# Fx_Usage_Report

**Repository Path**: mirrors_mozilla/Fx_Usage_Report

## Basic Information

- **Project Name**: Fx_Usage_Report
- **Description**: Deprecated - please see https://github.com/mozilla/firefox-public-data-report-etl for the current ETL powering Firefox Public Data Report
- **Primary Language**: Unknown
- **License**: Not specified
- **Default Branch**: master
- **Homepage**: None
- **GVP Project**: No

## Statistics

- **Stars**: 0
- **Forks**: 0
- **Created**: 2020-08-22
- **Last Updated**: 2026-06-20

## Categories & Tags

**Categories**: Uncategorized

**Tags**: None

## README

# Firefox Public Data

The [Firefox Public Data](https://metrics.mozilla.com/protected/usage-report-demo/dashboard/user-activity) (FxPD) project is a public facing website which tracks various merics over time and helps the general public understand what kind of data is being tracked by Mozilla and how it is used. It is modeled after and evolved out of the [Firefox Hardware Report](https://hardware.metrics.mozilla.com/), which is now included as a part of FxPD. 

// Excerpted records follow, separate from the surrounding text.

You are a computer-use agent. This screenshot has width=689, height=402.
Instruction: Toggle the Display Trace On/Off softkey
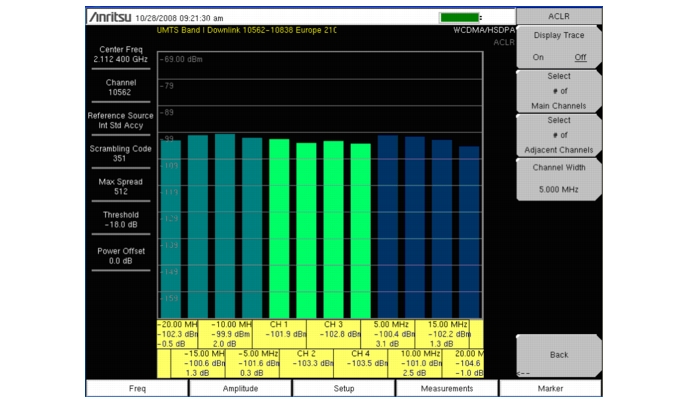click(x=558, y=49)
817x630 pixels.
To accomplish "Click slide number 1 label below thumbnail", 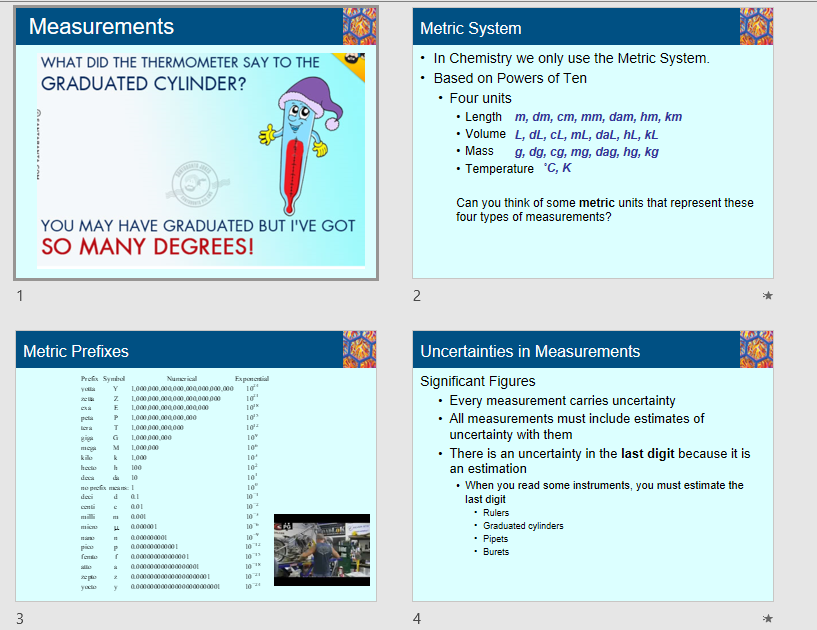I will 20,295.
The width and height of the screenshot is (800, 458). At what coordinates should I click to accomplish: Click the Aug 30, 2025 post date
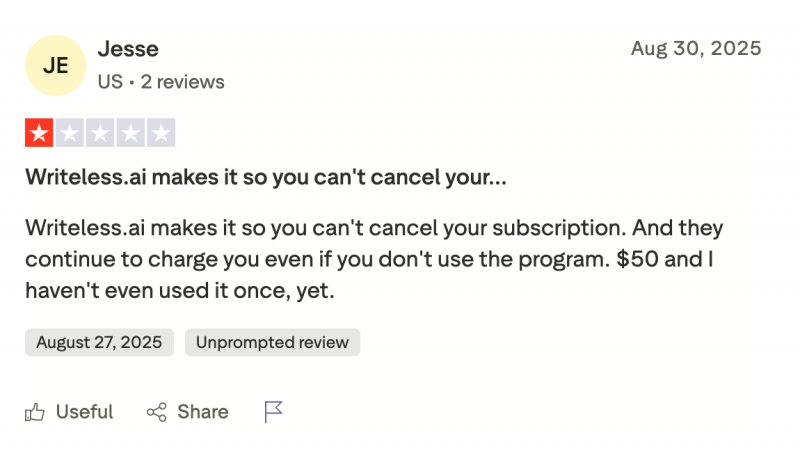(696, 48)
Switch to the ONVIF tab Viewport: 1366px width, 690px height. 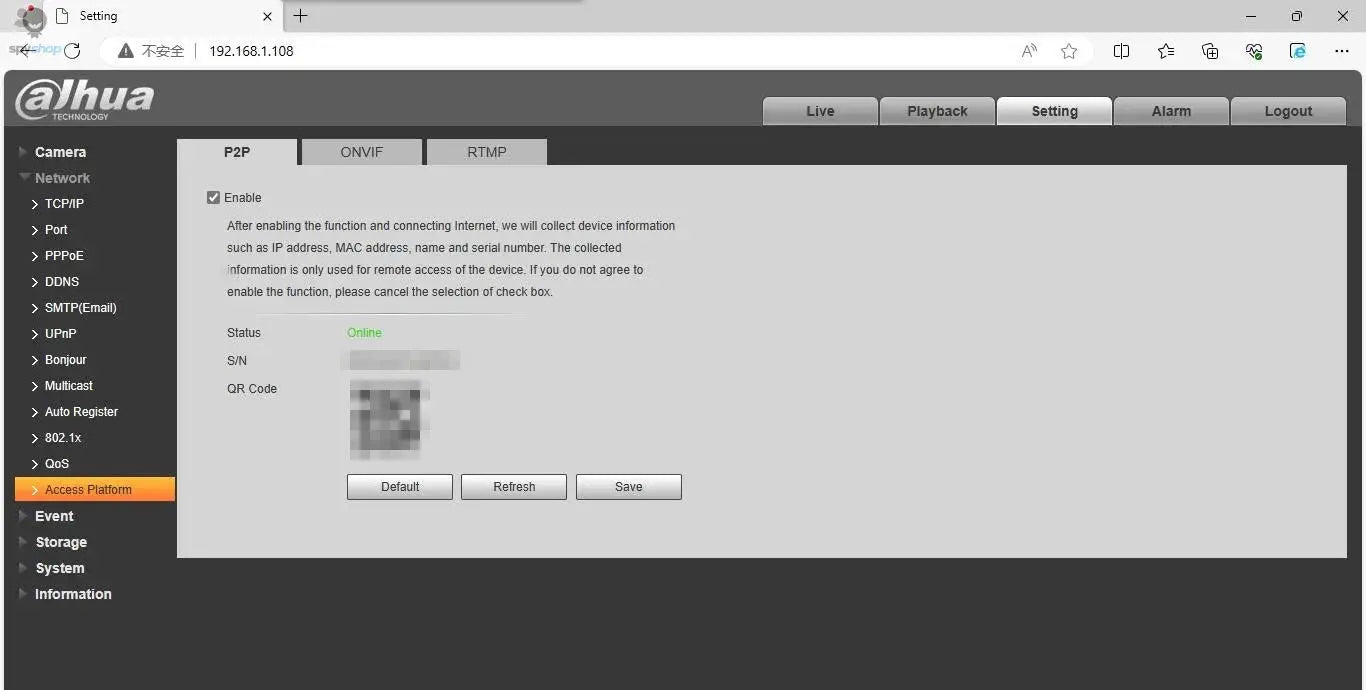(x=361, y=152)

This repository contains the code used to pull and process the data for the **User Activity** and **Usage Behavior** subsections of the **Desktop** sections of the report. 

The website itself is generated by the [Ensemble](https://github.com/mozilla/ensemble) and [Ensemble Transposer](https://github.com/mozilla/ensemble-transposer) repos. 

# Data

The data is pulled from Firefox desktop [telemetry](https://wiki.mozilla.org/Telemetry), specifically the [main summary](https://docs.telemetry.mozilla.org/datasets/batch_view/main_summary/reference.html) view of the data. 

The data is on a weekly resolution (one datapoint per week), and includes the metrics below. The metrics are estimated from a 10% sample of the Release, Beta, ESR, and Other channels, and broken down by the top 10 countries and worldwide overall aggregate. The historical data is kept in an S3 bucket as a JSON file. 

This job (the repo) is designed to be run once a week and will produce the data for a single week. It will then update the historical data in the S3 bucket. 

For backfills, this job needs to be run for each week of the backfill. 


#### Metrics

For the list of metrics, see [METRICS.md](METRICS.md). 

#### Data Structure

For a description of the structure of the data output, see [DATAFORMAT.md](DATAFORMAT.md).

# Developing

#### Run the Job

To initiate a test run of this job, you can clone this repo onto an ATMO cluster. First run

	$ pip install py4j --upgrade

from your cluster console to get the latest version of `py4j`.


Next, clone the repo, and from the repo's top-level directory, run:

	$ python usage_report/usage_report.py --date [some date, i.e. 20180201] --no-output

which will aggregate usage statistics from the last 7 days by default. It is recommended when testing to specifiy the `--lag-days` flag to `1` for quicker iterations, i.e

	$ python usage_report/usage_report.py --date 20180201 --lag-days 1 --no-output

*Note: there is currently no output to S3, so testing like this is not a problem. However when testing runs in this way, always make sure to include the flag* `--no-output`

#### Testing

Each metric has it's own set of unit tests. Code to extract a particular metric are found in `.py` files in `usage_report/utils/`, which are integrated in `usage_report/usage_report.py`.

To run these tests, first ensure you have Docker installed. First build the container using

    $ make build

then run the tests with

	$ make test

finally,

    $ make lint

runs the linter.